Cabe recordar que la ministra en funciones, no ha cuestionado ni los conciertos que están manteniendo a la enseñanza religiosa, como tampoco el famoso concordato con el Vaticano. Tanto el PSOE, dada su trayectoria en el tema, ya desde los años ochenta, como UP, en su minoritaria e hipotecada posición, no lo cuestionarán.  Ojalá, me equivoque.

Tienen los clérigos el inmenso problema, que es motivo de enfado y demagogia por su parte, lo que llaman «la dictadura del relativismo ético», que según ellos impregna la supuesta «dictadura laicista» que domina en esta España nuestra y que ven venir con el posible gobierno de una izquierda que, insisto, tendrá muy difícil, ya no poner en peligro la enseñanza concertada, sino aun minimizarla.
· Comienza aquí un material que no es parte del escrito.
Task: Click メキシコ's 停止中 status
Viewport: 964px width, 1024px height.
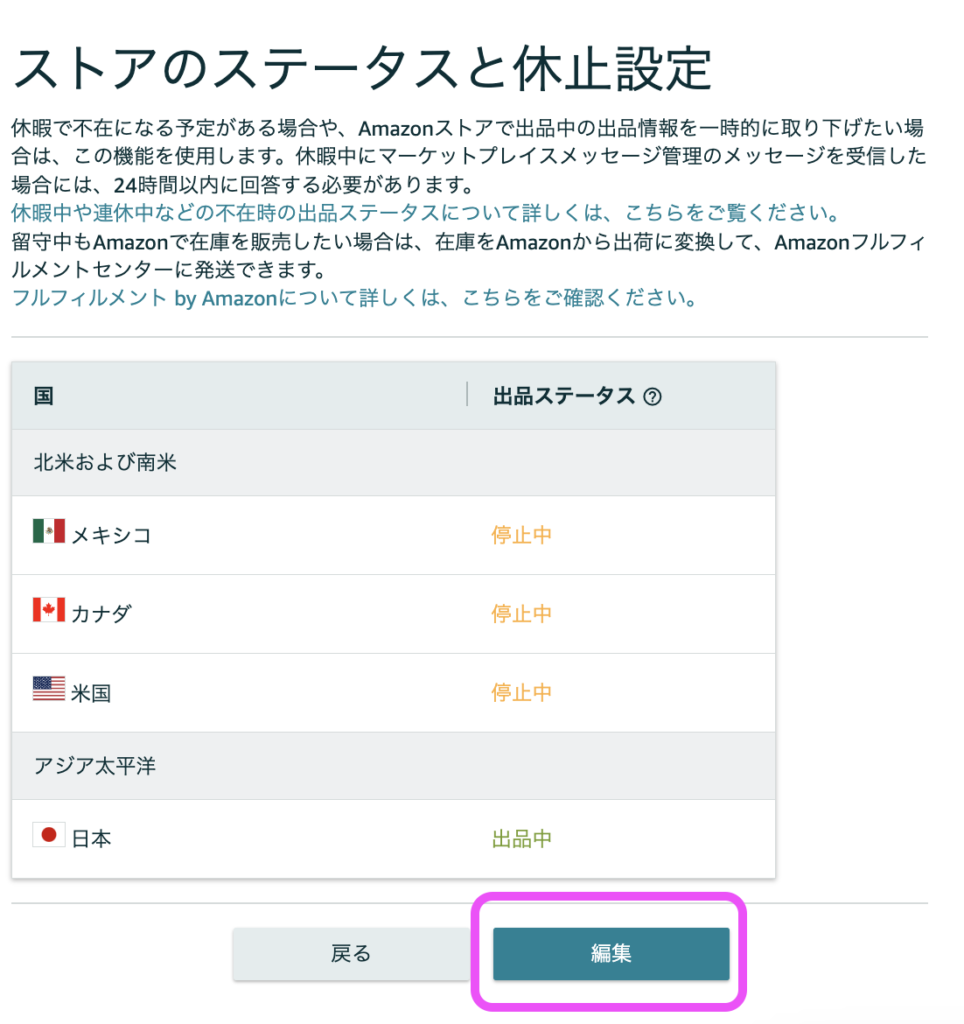Action: click(x=521, y=535)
Desgraciadamente.

Estos juglares del desastre, y sus cuentacuentos, que son incapaces de mostrar el mínimo arrepentimiento por la abrasadora pederastia que les quema, al igual que su pasar melifluo y obsceno ante los cientos de mujeres asesinadas en «aras del honor del macho», sin embargo se rasgan su hábitos telares aduciendo a la «dictadura laica», cuando en su casa, que llaman la de Dios, no existe ni un hálito de libertad, ni de dignidad.

Protestan y patalean quienes viven a costa del erario público, los que distribuyen mentiras, miedos y bendicen todo lo que redunde en su propio beneficio. Los regidores de una institución machista , en la que la democracia es pura entelequia, se permiten la frivolidad de hablar sobre «libertad». Hipócrita paradoja.

Claro que la ministra del PSOE tiene razón, cuando en el Congreso  de Escuelas Católicas, dijo que la Constitución no avala la libre elección de centros privados financiados con fondos públicos. Sin embargo, la realidad y las políticas educativas llevadas a cabo desde su partido, no dejan lugar a dudas de que nada cambiará. Y Unidas Podemos, no parece que está en las mejores condiciones para exigir nada. No sufran, pues,  los sectores católicos y sus partidos hermanos: Atado, está el tema. Al menos, de momento.

En suma, la ministra en funciones, que no olvidemos ocupó la cartera de educación en el País Vasco, donde la escuela privada concertada es mayoritaria, espoleó la cabalgadura eclesiástica formando mucha polvareda al paso de las herraduras equinas. Con ello ha desencadenado por enésima vez, y no está mal, el debate público.

Un debate en el que hay que exigir ya, sin contemplaciones un modelo educativo de escuela pública, laica, racional e inclusiva, que no segregue por motivos de conciencia, de sexo y por motivos sociales… La carga confesional al sistema educativo, así como los conciertos a la privada, tienen que desaparecer; la privatización que se pague por quienes libremente accedan a ella.

Señores eclesiásticos, el artículo 27 de la Constitución dice lo que dice, sin que quepa interpretarlo en «provecho propio». Proclama el derecho a la educación, reconoce la libertad de enseñanza, garantiza recibir la formación religiosa y moral de acuerdo con las propias convicciones y la creación de centros docentes.

No habla, para nada, de financiar la enseñanza privada, concesión de los gobiernos socialistas, precisamente, pero no como una obligación basada en un supuesto derecho de madres y padres.

Abundando en el tema hay que recordar que el Tribunal Constitucional estableció en 1981 que “el derecho de los padres a decidir la formación religiosa y moral de sus hijos a recibir es distinto del derecho a elegir centro docente”.  No mareen, pues, la perdiz. Pero, bueno, vale al caso, aquello de que «la ociosidad es la madre de todos los vicios». Y realmente sus eminencias están muy ociosas. Demasiado.